Rosita Harum said it was “the most precious moment” of her life when she was reunited with her former leprosy-sufferer father since being separated for 61 years due to a Malaysian policy that quarantined people with the disease.
Born to ethnic Chinese parents in the Southeast Asian nation, Harum, 66, was adopted by a Muslim couple. After her foster parents died, she began a search for her biological parents, and as a 59-year-old was surprised to discover they were both afflicted with leprosy.
Two years later, she successfully met her biological father with the help of a nonprofit group supporting patients of leprosy, also known as Hansen’s disease. Not too long after their meeting, her 95-year-old father died.
The isolation regime in Malaysia and many other countries was maintained for decades after leprosy was found to be treatable following the introduction of an effective drug in the 1940s. It was also discovered the disease is not as highly contagious as had long been thought.

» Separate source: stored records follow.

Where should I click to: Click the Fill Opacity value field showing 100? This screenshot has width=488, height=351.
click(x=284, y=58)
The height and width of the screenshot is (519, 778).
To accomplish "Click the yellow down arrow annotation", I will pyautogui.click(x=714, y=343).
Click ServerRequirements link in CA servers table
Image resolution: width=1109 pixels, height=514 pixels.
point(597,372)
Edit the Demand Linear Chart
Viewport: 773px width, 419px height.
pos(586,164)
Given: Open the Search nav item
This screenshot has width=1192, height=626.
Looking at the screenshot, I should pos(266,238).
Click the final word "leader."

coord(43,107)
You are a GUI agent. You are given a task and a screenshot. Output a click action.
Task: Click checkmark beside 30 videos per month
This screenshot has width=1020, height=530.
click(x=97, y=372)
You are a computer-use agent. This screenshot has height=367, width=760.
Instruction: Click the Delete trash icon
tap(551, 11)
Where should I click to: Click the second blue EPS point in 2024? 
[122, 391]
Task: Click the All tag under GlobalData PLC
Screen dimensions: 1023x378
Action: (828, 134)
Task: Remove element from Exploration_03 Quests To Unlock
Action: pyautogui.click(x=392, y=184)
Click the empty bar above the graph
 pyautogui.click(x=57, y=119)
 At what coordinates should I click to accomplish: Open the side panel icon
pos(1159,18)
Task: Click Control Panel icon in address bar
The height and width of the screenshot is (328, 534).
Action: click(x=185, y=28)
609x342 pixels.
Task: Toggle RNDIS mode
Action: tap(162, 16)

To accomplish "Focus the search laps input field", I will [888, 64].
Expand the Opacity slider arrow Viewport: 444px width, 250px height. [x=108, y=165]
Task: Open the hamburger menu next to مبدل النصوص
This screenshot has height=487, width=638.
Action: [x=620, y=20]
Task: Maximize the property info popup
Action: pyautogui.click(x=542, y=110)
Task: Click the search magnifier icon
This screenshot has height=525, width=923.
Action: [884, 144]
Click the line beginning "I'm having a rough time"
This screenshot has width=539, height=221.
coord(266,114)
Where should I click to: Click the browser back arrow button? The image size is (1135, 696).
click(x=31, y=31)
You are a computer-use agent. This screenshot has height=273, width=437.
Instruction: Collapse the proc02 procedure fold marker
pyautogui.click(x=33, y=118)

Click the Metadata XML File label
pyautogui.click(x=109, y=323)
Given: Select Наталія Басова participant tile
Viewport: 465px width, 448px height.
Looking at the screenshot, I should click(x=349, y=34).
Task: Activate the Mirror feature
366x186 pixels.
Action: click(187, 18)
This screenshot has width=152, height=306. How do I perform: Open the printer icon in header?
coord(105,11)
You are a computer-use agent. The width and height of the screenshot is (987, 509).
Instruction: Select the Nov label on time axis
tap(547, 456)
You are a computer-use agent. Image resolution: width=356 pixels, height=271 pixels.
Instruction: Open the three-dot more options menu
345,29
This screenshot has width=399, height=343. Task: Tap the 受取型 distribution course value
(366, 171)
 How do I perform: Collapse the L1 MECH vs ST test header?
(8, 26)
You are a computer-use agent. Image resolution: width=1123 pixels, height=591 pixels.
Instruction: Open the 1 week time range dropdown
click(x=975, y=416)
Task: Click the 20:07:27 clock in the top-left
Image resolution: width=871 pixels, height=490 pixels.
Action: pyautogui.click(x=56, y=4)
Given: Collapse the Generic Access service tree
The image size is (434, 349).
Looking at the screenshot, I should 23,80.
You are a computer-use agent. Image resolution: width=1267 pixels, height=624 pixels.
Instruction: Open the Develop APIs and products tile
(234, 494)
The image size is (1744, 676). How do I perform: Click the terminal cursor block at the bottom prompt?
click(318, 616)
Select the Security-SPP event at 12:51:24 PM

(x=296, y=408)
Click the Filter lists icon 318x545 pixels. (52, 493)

At a symposium in Japan, where a law to compensate families of the sufferers was enacted last November, family members from five countries shared their experiences of harsh discrimination and voiced hope that stigmas can be overcome.
Hwang Gwang Nam, a 64-year-old ethnic Korean resident of Japan who played a key role in a 2016 lawsuit seeking state compensation for family members, has said the latest legislation is significant if it helps mend long-strained ties.
“I just thought, ‘why do I have to live with these people?’ when I met my parents because I could not remember them,” he said at the symposium held in Tokyo, hosted by Japan’s National Hansen’s Disease Museum.
Elson Diaz, a 37-year-old son of Brazilian leprosy patients, said he was “certainly encouraged” by the latest Japanese legislation. He is a member of Morhan, a nonprofit group supporting people affected by leprosy in the South American country.
Children of sufferers in Brazil sued the federal government in 2017 seeking damages for those who were forced to live apart from their parents under the segregation policy that was in place until the late 1980s, Diaz said.
“After the federal law produced the separation of thousands of families, there was (no) proper treatment,” Diaz added.
Besides Japan, countries of the speakers at the symposium — Brazil, Portugal, Malaysia, the Philippines — have not implemented legislative measures to provide redress to relatives of those afflicted with leprosy, though the Brazilian government paid compensation for former patients.
“I was sprayed with cold water in a shower room at an orphanage for punishment for playing pranks,” Alves recounted.
Portugal ended its quarantine policy in 1976.
At the closing of the two-day meeting, Hwang concluded the session by explaining a lesson he learned from his experiences.
“Each of you must have the courage to raise your voice when you feel something is strange, whatever the authorities say,” he said.